Since the dawn of the Internet age, consumers have been able to log on and buy just about anything without having to pay a sales tax.
As long as you didn't need the item right away, it was a nice way to save a few bucks.
But those days appear to be numbered.
Amazon.com, the largest online retailer in North America, announced last week it will now collect Pennsylvania's 6 percent sales tax on orders placed from the Keystone State.
The move puts the Internet giant in compliance with a 2011 state Department of Revenue requirement that online businesses collect the tax if they have a physical presence in Pennsylvania.
Just our luck, Amazon operates a fulfillment center in York County and five others across the state, including two in Cumberland County, one in Luzerne County and two in Lehigh County.
While the new sales tax is likely to anger more than a few shoppers, it's a boon for Pennsylvania's brick-and-mortar businesses, which have always had to collect and remit the sales tax to the state.
"It's about time," said Melissa Grove, owner of Sweet Melissa's Dream in downtown York. "My customers and I both have to pay sales tax. Why shouldn't Amazon?"
The Revenue Department estimated it will lose $380 million in sales tax this year because of people buying online.
That's money Pennsylvania can certainly use in these tough economic times, as public education and social services have seen their state funding cut over the past few years.
Would you rather see property taxes increase to make up the difference -- or a new sales tax that you can choose not to pay (by not buying an item)?
If you really want to save those few dollars, you probably can find another online retailer that offers the same item but doesn't collect the state sales tax.

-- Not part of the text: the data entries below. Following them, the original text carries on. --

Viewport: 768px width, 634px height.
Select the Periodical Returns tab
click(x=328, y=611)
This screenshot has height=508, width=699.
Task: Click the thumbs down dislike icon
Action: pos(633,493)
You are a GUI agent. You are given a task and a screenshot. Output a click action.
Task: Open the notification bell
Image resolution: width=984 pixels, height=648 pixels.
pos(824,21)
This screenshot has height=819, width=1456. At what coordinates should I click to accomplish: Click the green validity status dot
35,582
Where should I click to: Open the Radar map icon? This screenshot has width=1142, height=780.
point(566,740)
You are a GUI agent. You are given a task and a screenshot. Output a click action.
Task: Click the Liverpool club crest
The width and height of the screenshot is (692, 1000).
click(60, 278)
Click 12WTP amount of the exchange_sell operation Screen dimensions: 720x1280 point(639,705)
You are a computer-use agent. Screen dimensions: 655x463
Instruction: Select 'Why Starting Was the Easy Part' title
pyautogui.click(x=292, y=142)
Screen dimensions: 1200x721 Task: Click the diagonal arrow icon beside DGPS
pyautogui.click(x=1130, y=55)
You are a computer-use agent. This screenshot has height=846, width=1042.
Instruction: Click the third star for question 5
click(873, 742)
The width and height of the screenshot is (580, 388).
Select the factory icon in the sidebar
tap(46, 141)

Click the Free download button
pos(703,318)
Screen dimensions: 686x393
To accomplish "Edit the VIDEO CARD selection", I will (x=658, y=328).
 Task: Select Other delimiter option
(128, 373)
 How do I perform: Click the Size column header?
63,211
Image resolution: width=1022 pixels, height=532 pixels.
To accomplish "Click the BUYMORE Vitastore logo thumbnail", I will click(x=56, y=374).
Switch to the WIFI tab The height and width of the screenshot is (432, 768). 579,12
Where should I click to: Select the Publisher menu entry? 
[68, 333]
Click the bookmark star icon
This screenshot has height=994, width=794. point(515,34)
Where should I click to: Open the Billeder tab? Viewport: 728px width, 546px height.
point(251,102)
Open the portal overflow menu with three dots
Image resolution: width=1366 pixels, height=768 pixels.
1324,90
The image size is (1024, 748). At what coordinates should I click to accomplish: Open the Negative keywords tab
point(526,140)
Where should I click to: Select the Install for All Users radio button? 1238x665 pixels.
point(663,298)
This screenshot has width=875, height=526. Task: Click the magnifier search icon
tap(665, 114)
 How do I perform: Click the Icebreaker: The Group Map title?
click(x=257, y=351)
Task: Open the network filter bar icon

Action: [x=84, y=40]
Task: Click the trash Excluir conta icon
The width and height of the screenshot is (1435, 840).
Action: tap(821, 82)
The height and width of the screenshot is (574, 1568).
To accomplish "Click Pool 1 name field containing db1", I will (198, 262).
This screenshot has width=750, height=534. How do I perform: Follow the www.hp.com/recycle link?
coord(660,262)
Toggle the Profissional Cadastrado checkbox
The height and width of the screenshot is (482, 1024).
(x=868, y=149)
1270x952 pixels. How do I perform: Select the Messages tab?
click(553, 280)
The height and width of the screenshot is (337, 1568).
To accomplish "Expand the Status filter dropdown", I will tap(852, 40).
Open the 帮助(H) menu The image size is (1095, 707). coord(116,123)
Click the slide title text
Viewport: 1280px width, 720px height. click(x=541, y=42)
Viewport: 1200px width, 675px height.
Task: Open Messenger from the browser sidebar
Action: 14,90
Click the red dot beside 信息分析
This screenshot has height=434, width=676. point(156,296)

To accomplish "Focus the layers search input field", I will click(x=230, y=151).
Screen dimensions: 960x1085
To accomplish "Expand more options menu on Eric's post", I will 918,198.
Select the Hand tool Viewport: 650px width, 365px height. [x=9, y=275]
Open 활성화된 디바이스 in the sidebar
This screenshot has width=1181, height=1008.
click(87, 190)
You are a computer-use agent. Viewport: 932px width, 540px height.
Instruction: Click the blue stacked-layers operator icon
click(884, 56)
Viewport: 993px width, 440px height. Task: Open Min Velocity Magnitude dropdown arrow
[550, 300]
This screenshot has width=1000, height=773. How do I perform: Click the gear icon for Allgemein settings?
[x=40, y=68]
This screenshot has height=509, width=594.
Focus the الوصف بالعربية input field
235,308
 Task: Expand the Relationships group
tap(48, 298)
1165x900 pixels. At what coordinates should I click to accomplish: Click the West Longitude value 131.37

But better do your homework and make sure they don't have a physical presence in Pennsylvania. The state seems intent on collecting what it's owed, and Amazon isn't likely to be the last company to change its policies.
In fact, you wouldn't be off the hook completely just by finding a tax-free online connection.
Technically -- well, legally -- Pennsylvania consumers are required to report and remit a 6 percent "use tax" when the seller isn't required to collect the sales tax.
That's not new; it's been the law for some 60 years -- a law most people have ignored.
And the state wants that money, too.
The Department of Revenue added a new line on this year's PA-40 income tax, requiring people to tally their Internet purchases and report the 6 percent use tax.
Knowing people might not know exactly how much they spent online, the department provided a table, based on income, for filers to estimate what they owe. For instance, someone who makes $50,001 to $75,000 probably spent about $383 online during the year and owes $23.
It's voluntary for now, but a Revenue Department spokeswoman said last year officials are exploring ways to expand enforcement through new technology.
Yes, it looks like the party's winding down.